Il n’y a pas d’adoption (vraiment) heureuse
Et pourtant, la belle Hannah Pool n’est pas malheureuse, bien au contraire…
C’est l’histoire, la vraie, magnifique, douloureuse, profonde, d’une belle orpheline Erythréenne. Adoptée à six mois par un universitaire anglais, elle grandit à Londres où elle deviendra journaliste au Guardian.

Hannah Pool
Credit Dean Chalkley

Tout va bien pour elle. Sauf qu’à l’âge de dix-neuf ans, elle apprend que, contrairement à ce qu’on lui avait assuré, ses deux parents ne sont pas morts : son père est encore vivant. Elle mettra dix ans pour se décider à le retrouver, de même que l’Erythrée où elle n’a jamais mis les pieds. De son sac à main dépasse la version anglaise de My father’s daughter, paru en 2005 et traduit récemment par Catherine Tymen pour le compte des éditions Zoé. On le retrouve sur la table en version française. Sur les deux couvertures, la même photo d’elle, réplique exacte de beau visage d’Erythréenne à damner un sain. Qu’on ne s’y trompe pas : Hanna Pool, née en 1974, dont le nom d’origine est Azieb Asrat, a longtemps vécu double. Au point que, sans préméditation, le récit poignant de ses retrouvailles s’adresse souvent et indifféremment à un « tu » et à un « vous » qu’elle prend à témoin. «  Je pense que je m’adressais à moi-même en écrivant ce livre !, sourit-elle. Pour chercher à me donner confiance. »

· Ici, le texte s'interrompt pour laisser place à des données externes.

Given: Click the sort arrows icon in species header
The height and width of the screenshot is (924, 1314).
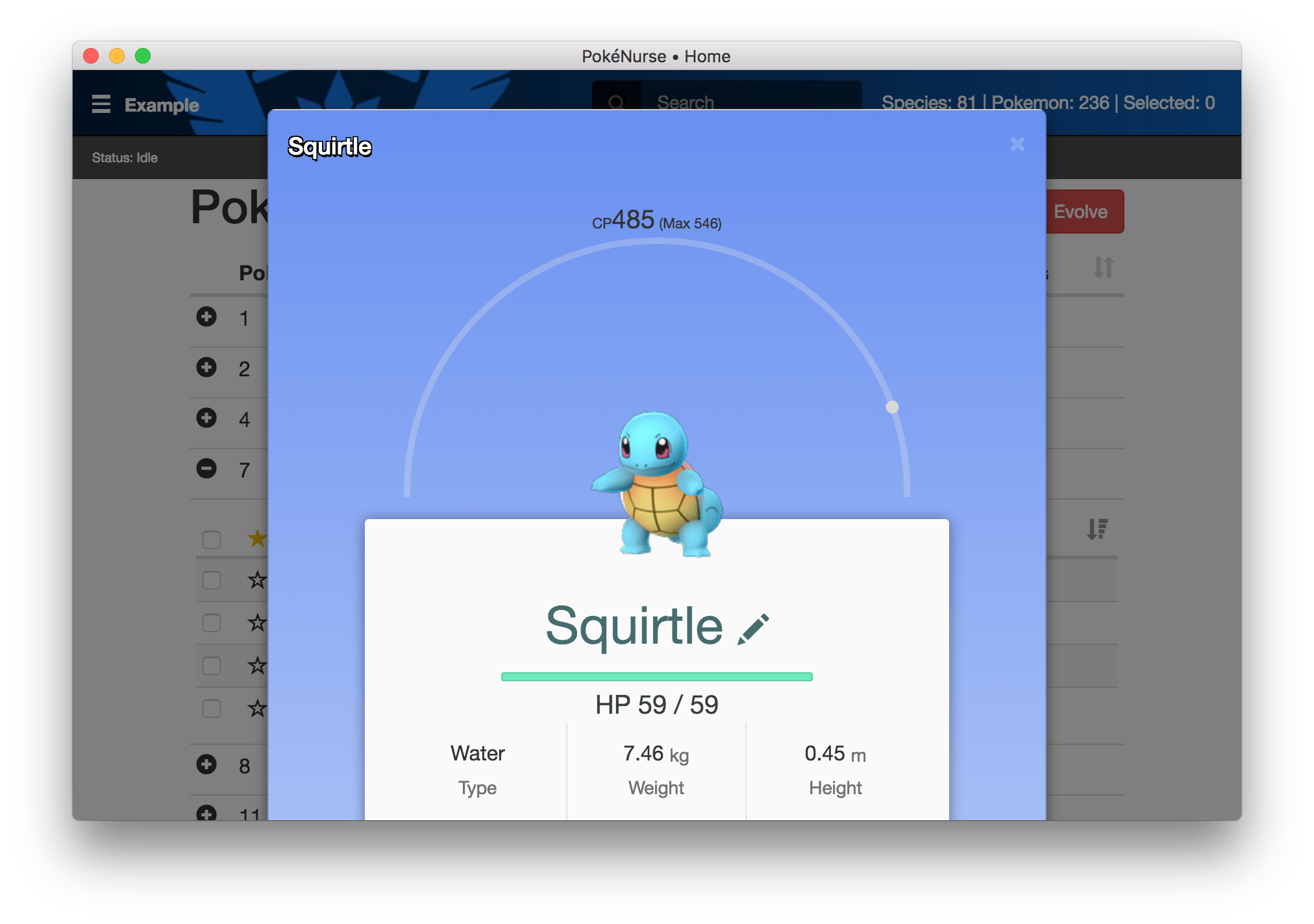Looking at the screenshot, I should (1103, 267).

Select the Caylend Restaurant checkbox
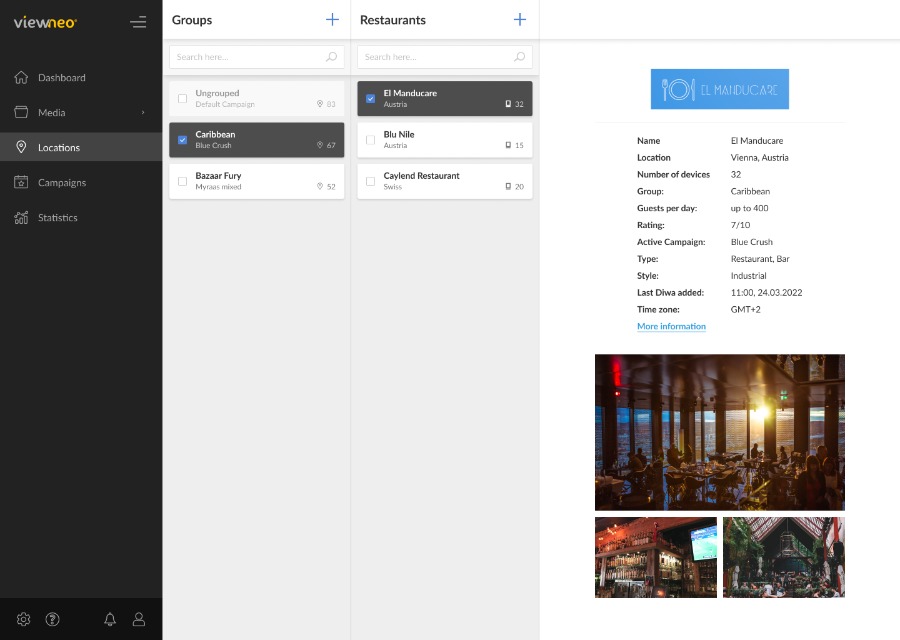point(370,181)
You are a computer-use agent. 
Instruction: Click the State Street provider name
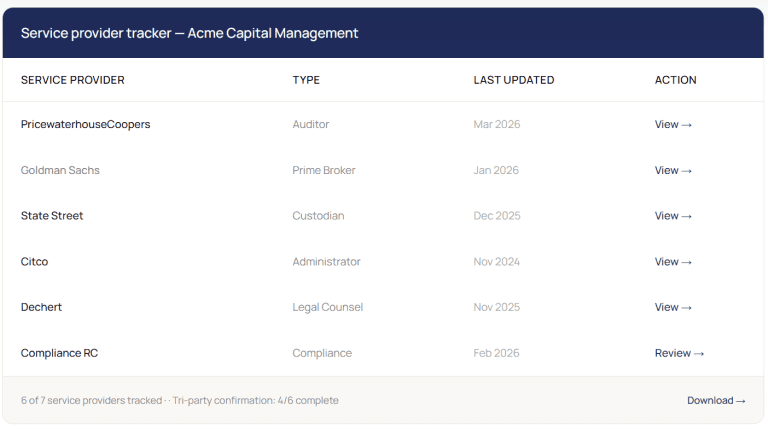pyautogui.click(x=52, y=216)
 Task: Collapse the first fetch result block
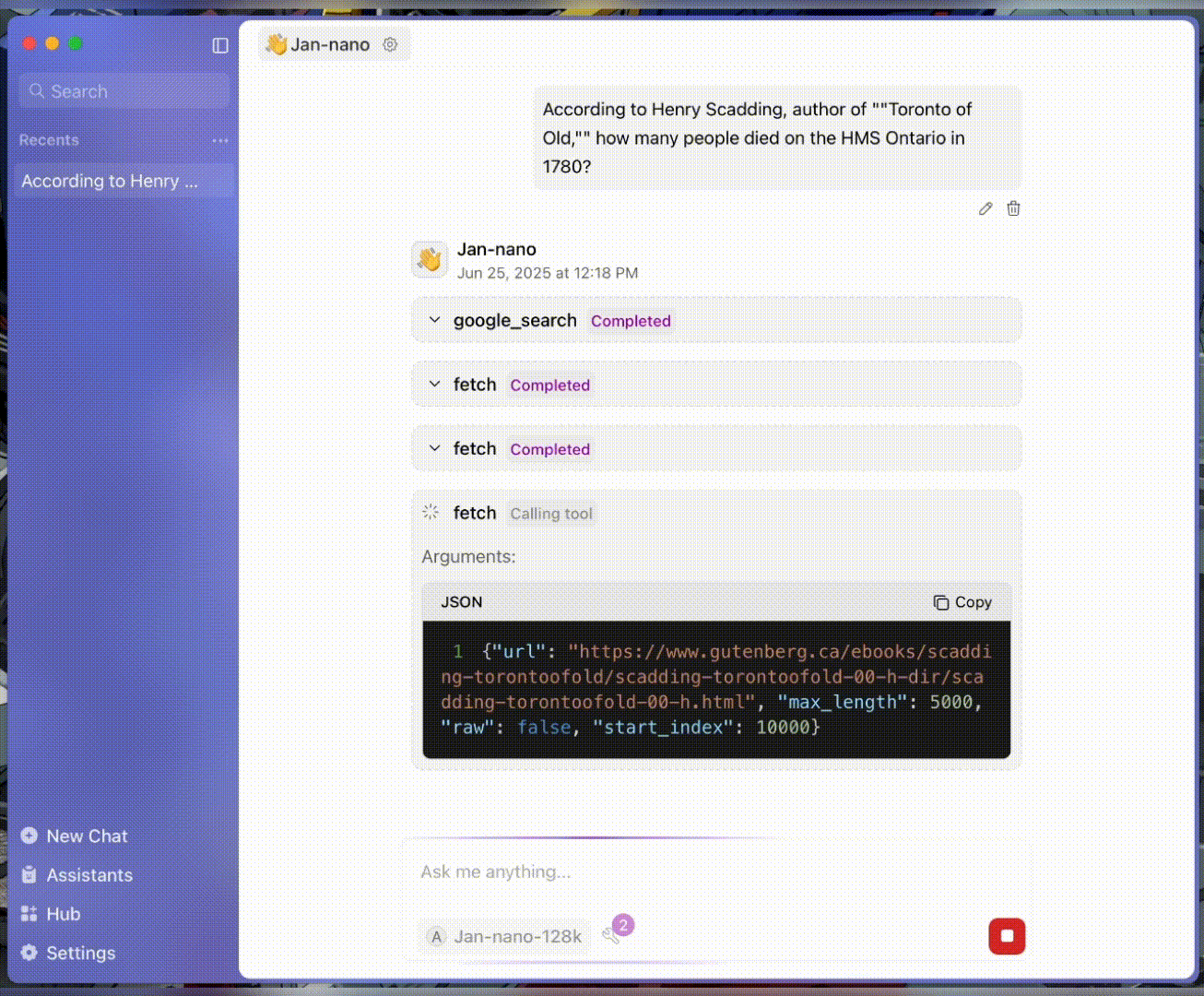point(434,384)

L’adoption, on le sait, est un double traumatisme. «  Il naît d’une tragédie originelle, précise Hannah Pool, et se nourrit des motivations complexes de ceux qui adoptent. On croit souvent qu’il est généreux et simple de sortir un enfant de la misère pour lui donner une vraie famille : or, il n’en n’est rien.  »

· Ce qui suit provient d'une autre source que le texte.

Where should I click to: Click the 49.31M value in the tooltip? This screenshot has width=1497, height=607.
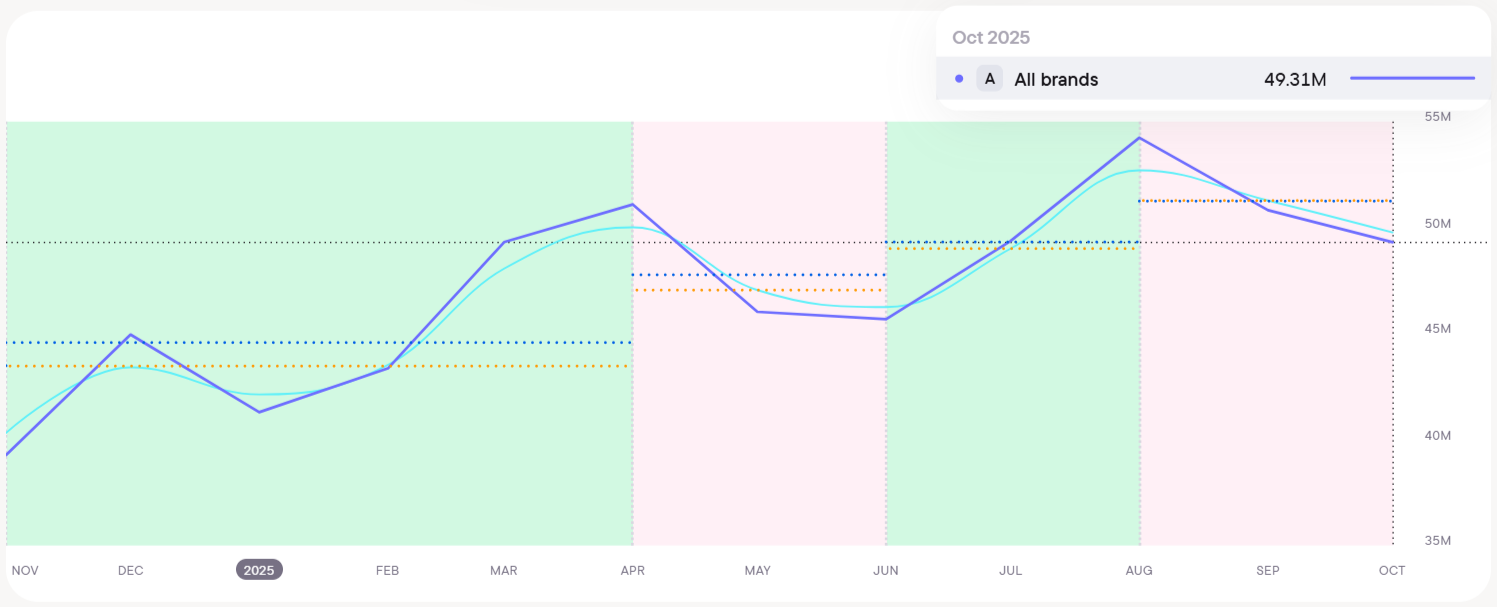click(x=1295, y=80)
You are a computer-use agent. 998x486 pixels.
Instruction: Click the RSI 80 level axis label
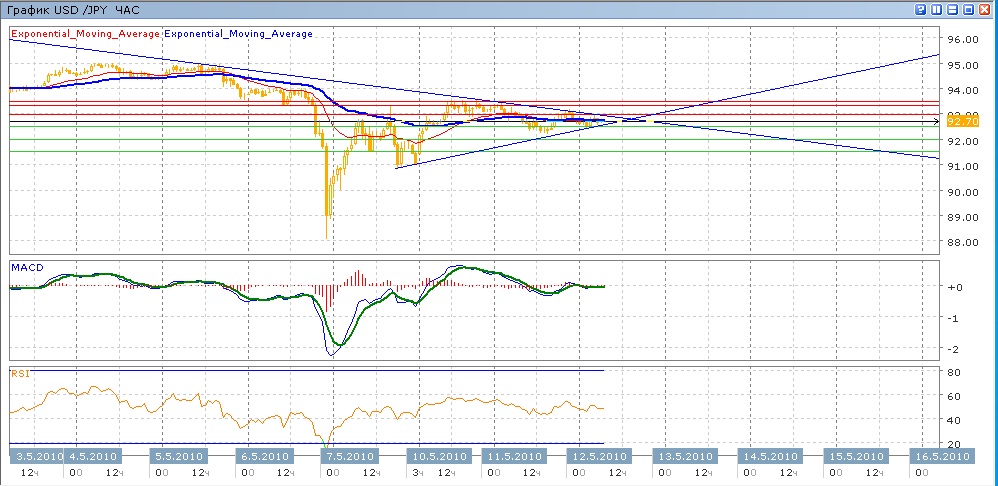[955, 373]
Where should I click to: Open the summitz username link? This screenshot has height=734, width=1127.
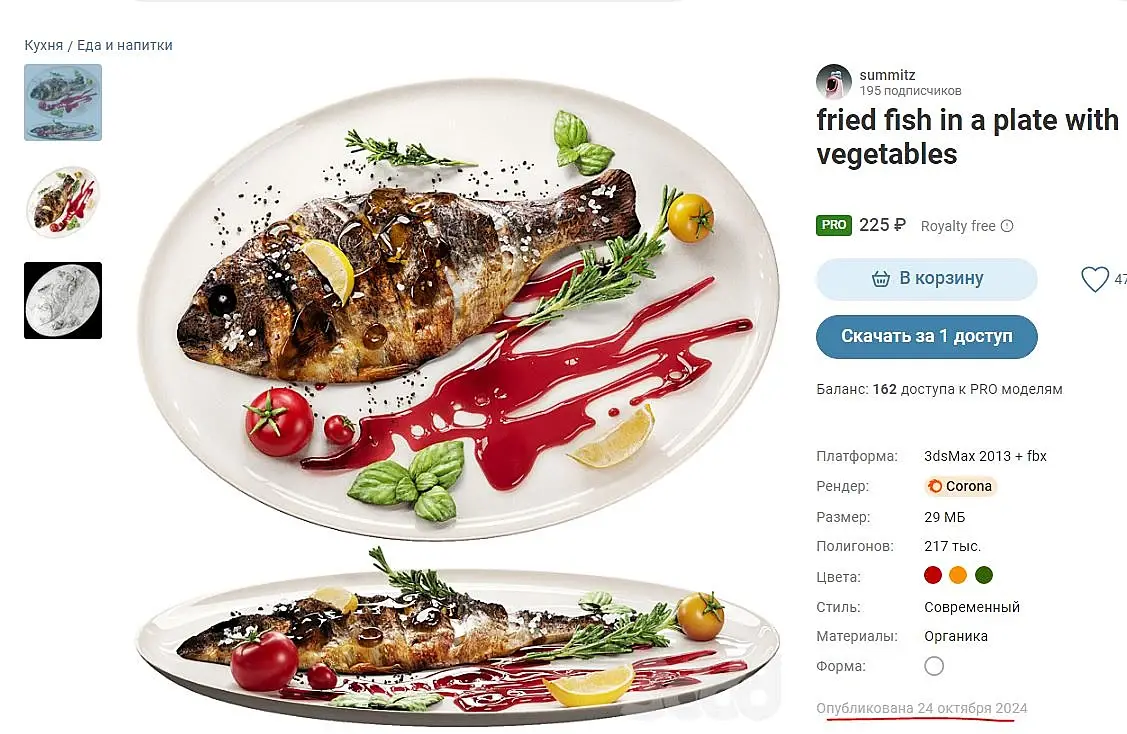(887, 75)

On le réalise comme jamais, tout au long de cette épopée : la décision, la préparation puis la rencontre elle-même avec son ou ses parents biologiques est tout une affaire – l’affaire d’une vie d’adopté. Le drame est revécu en boucle, dans les faits comme dans la tête ; surtout, les retrouvailles, inévitablement idéalisées, ne se déroulent jamais comme imaginées. La déception est le grand ennemi. « Si je devais donner un seul conseil à toute personne entamant semblable démarche, il consisterait à n’en rien attendre ! ». Par le menu, d’une plume alerte, profonde et non dénuée d’un humour british, Hannah Pool n’épargne pas le moindre détail de ce qu’il est un euphémisme d’appeler son « aventure » au lecteur. Jusqu’à ses sempiternelles hésitations vestimentaires lors de chacune de ses démarches.
C’est que l’identité est au cœur du sujet. On a mal au-dedans comme au-dehors. On se sent coupable avec elle de n’être rien. Par-dessus tout, après avoir vécu avec elle ces jours bouleversants au sein de sa famille native, au fond de l’Erythrée, on réalise combien ces retrouvailles enfin matérialisées ne sont que le début d’une autre histoire, autrement complexe : celle de leur digestion, de leur élaboration, pour ne pas s’en retrouver encore plus victime. Ce livre, qui s’apprête à conquérir le marché américain, est un grand livre. A lire avant sa plus que probable adaptation au cinéma, forcément en-dessous de l’œil d’Hanna Pool.
« La fille aux deux pères », par Hanna Pool. Editions Zoé, 294 pages.